** Opening Material supplied block **

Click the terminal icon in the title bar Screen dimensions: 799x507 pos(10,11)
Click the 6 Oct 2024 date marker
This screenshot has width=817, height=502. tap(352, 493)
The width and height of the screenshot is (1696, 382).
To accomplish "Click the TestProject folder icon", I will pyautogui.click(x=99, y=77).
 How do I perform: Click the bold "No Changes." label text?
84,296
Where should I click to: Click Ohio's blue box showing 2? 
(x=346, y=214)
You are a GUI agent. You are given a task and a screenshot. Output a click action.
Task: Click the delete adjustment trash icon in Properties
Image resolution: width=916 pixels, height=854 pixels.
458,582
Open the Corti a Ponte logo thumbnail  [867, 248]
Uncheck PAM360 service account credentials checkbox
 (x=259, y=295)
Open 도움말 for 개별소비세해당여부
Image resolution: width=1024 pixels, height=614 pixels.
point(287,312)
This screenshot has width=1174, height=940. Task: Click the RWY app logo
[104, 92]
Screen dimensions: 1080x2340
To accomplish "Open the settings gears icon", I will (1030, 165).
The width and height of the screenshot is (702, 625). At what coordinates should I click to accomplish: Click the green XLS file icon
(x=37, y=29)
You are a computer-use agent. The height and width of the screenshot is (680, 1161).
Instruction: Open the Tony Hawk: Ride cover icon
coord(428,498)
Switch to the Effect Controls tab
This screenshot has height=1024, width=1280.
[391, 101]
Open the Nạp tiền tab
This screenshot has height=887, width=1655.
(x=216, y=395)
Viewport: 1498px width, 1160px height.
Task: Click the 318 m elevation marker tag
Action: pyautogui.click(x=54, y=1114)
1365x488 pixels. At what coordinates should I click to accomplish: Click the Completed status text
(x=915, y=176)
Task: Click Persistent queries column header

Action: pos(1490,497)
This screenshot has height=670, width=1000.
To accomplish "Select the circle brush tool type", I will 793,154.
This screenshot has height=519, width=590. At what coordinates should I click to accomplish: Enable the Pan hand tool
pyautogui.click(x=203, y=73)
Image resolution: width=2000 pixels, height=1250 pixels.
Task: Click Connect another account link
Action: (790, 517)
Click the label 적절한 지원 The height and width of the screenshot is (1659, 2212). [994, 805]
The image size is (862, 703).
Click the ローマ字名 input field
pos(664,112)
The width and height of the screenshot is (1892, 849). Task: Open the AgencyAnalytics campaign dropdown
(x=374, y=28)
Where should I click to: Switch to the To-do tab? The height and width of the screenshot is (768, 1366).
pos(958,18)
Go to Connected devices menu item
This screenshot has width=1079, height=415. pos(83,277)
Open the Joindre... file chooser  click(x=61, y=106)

** Closing Material supplied block **

**Work instruction**
Your answer should consist of each line above in which "agent" appears.

**Response box**
You are a GUI agent. You are given a task and a screenshot. Output a click action.
You are a computer-use agent. The height and width of the screenshot is (680, 1161).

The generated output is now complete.